--- START ---
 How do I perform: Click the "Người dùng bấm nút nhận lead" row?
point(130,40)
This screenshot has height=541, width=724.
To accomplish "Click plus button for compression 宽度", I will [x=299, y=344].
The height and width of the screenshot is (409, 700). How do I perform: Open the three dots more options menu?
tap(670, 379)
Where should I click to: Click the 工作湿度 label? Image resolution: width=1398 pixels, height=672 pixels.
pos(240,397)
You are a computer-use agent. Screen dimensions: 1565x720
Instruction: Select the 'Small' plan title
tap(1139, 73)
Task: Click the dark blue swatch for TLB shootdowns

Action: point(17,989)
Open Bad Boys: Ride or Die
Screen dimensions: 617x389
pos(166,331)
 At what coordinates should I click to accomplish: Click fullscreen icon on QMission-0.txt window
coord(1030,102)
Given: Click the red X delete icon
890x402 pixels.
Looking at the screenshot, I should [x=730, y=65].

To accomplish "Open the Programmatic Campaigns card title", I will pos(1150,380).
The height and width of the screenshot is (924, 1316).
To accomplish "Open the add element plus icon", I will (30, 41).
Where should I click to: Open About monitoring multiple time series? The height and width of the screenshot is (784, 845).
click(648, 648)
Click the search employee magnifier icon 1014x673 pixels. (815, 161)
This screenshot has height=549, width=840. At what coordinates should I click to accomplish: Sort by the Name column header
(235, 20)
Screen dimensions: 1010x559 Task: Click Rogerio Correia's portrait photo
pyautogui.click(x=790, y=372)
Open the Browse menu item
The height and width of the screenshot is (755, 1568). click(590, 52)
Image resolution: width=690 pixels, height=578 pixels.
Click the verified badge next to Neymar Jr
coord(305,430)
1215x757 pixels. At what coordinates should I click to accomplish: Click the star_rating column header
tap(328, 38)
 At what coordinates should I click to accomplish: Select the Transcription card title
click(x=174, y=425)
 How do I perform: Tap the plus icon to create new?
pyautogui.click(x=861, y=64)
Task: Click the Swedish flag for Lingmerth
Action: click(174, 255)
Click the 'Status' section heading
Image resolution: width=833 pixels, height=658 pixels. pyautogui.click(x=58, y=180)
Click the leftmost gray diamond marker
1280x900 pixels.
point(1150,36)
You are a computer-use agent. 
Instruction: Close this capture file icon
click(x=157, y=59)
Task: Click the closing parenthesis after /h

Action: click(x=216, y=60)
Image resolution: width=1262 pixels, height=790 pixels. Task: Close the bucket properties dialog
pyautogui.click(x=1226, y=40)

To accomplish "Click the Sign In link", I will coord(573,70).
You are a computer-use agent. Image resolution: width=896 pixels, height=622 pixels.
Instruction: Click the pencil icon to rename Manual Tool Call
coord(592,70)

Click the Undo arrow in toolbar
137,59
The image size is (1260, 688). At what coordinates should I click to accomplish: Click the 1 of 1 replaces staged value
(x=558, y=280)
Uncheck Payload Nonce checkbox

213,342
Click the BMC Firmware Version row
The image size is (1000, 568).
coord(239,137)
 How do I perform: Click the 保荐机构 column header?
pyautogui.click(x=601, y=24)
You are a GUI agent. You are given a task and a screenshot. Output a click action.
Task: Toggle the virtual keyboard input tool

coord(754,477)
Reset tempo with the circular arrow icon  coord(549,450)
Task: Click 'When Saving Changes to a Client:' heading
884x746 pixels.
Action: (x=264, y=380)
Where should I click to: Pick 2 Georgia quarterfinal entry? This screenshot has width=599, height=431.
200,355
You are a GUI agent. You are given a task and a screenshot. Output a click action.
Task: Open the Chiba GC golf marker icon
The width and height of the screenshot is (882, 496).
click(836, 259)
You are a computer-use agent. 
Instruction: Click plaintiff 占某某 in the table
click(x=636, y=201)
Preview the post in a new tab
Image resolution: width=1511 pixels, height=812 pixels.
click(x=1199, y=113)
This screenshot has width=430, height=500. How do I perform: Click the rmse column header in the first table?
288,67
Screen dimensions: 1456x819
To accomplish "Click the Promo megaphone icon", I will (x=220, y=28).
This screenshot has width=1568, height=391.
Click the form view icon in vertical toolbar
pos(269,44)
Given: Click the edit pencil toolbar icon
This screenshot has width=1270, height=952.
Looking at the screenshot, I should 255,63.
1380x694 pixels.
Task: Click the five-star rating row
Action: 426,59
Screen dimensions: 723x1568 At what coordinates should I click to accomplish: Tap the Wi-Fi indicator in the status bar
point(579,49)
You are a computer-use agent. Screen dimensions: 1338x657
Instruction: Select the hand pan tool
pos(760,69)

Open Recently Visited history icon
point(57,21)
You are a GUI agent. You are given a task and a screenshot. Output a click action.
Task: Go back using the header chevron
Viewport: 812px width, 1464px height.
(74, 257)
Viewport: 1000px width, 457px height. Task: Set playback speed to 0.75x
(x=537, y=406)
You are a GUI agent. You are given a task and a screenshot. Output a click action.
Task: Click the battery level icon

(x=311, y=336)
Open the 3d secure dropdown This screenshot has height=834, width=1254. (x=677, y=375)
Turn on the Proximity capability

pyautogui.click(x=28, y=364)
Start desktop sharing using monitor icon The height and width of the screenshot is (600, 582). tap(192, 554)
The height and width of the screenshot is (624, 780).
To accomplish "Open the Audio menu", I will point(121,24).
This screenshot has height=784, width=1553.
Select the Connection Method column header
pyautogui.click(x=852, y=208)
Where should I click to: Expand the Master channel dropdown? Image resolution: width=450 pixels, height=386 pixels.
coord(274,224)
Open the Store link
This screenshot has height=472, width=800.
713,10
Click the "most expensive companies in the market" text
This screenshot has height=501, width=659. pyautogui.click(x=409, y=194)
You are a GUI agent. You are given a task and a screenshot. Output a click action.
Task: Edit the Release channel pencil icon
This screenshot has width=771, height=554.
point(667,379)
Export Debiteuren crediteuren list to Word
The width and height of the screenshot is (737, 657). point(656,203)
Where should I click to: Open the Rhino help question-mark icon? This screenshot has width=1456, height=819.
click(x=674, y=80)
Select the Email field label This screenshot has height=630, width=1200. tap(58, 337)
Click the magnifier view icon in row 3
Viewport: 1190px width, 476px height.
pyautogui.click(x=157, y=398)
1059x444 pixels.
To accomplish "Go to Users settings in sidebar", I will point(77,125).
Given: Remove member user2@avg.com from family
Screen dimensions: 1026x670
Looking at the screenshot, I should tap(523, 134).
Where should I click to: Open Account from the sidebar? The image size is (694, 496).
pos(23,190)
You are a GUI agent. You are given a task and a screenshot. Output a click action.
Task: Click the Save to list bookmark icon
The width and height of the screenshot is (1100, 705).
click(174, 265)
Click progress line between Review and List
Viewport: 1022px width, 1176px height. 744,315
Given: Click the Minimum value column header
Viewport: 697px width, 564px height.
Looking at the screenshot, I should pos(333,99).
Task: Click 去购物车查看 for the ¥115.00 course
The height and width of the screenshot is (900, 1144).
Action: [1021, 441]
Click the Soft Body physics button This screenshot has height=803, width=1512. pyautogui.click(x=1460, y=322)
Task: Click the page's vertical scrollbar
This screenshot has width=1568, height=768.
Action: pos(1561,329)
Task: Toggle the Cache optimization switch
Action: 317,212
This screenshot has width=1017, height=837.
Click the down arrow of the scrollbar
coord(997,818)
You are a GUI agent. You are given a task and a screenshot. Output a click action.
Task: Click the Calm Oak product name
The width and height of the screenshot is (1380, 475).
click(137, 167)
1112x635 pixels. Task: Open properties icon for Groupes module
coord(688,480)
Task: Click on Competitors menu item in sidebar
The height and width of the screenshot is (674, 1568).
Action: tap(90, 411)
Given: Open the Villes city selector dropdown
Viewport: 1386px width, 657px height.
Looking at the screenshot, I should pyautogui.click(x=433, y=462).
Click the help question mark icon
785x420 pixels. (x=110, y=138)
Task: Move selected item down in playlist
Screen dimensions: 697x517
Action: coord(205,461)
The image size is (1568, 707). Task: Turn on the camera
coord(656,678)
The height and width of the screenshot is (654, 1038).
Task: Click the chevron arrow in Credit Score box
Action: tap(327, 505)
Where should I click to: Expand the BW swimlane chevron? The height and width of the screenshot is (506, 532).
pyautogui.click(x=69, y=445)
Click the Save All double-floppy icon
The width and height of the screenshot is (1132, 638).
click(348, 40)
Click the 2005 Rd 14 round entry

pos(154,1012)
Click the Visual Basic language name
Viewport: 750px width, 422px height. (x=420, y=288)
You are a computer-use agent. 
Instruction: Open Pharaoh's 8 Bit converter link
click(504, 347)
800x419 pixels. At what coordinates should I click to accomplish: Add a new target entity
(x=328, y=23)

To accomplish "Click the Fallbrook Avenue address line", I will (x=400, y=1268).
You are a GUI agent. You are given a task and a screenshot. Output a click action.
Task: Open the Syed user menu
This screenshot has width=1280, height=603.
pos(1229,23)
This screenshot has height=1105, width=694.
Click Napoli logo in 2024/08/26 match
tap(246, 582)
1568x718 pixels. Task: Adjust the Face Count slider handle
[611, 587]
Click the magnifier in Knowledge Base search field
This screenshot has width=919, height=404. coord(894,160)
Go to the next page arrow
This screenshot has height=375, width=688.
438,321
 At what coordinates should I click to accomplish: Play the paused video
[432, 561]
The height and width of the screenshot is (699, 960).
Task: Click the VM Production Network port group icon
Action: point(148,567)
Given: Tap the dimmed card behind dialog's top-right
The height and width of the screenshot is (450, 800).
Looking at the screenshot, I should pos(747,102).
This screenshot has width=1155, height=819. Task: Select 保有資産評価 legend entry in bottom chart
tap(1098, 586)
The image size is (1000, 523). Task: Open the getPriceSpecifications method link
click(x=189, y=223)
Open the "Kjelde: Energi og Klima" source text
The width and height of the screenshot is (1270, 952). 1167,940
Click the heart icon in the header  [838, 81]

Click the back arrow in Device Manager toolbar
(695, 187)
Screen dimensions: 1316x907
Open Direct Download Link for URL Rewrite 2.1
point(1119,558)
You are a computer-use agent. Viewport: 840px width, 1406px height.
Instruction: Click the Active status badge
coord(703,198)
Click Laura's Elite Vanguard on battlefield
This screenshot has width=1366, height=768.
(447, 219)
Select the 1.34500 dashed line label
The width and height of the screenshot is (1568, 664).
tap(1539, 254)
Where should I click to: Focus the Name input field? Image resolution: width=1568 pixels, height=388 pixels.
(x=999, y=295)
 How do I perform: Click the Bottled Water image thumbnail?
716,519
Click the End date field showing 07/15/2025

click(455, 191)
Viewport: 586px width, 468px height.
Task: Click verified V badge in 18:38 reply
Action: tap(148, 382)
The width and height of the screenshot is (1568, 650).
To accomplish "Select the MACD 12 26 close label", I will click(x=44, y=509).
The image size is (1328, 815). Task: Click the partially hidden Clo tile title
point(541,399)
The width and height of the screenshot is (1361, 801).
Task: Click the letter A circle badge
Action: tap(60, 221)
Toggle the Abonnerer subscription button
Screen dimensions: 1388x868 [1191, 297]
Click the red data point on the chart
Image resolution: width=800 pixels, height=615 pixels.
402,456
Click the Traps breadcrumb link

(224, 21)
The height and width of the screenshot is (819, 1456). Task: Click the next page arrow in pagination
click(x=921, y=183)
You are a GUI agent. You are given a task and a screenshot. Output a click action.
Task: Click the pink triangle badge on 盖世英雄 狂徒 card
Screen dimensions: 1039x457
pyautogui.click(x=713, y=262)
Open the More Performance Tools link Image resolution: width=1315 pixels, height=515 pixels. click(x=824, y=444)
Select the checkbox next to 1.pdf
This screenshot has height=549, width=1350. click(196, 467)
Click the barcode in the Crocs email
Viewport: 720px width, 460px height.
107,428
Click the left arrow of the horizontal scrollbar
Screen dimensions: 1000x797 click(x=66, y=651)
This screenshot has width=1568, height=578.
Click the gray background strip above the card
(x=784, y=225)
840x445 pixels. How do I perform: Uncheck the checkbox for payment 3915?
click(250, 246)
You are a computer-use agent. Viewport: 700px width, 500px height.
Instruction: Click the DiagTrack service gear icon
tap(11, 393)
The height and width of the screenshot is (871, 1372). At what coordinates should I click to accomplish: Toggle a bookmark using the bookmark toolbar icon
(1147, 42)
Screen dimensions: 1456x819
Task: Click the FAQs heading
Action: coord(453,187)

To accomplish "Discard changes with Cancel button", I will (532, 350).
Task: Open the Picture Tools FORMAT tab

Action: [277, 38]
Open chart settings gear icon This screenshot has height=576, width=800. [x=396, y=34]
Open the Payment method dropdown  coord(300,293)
--- END ---
- Try it:
What you return should be the lines from the beginning of the records through the one that contains "Given: Click the red X delete icon", repeated exactly and with no additions.

- Solution:
 How do I perform: Click the "Người dùng bấm nút nhận lead" row?
point(130,40)
This screenshot has height=541, width=724.
To accomplish "Click plus button for compression 宽度", I will [x=299, y=344].
The height and width of the screenshot is (409, 700). How do I perform: Open the three dots more options menu?
tap(670, 379)
Where should I click to: Click the 工作湿度 label? Image resolution: width=1398 pixels, height=672 pixels.
pos(240,397)
You are a computer-use agent. Screen dimensions: 1565x720
Instruction: Select the 'Small' plan title
tap(1139, 73)
Task: Click the dark blue swatch for TLB shootdowns

Action: point(17,989)
Open Bad Boys: Ride or Die
Screen dimensions: 617x389
pos(166,331)
 At what coordinates should I click to accomplish: Click fullscreen icon on QMission-0.txt window
coord(1030,102)
Given: Click the red X delete icon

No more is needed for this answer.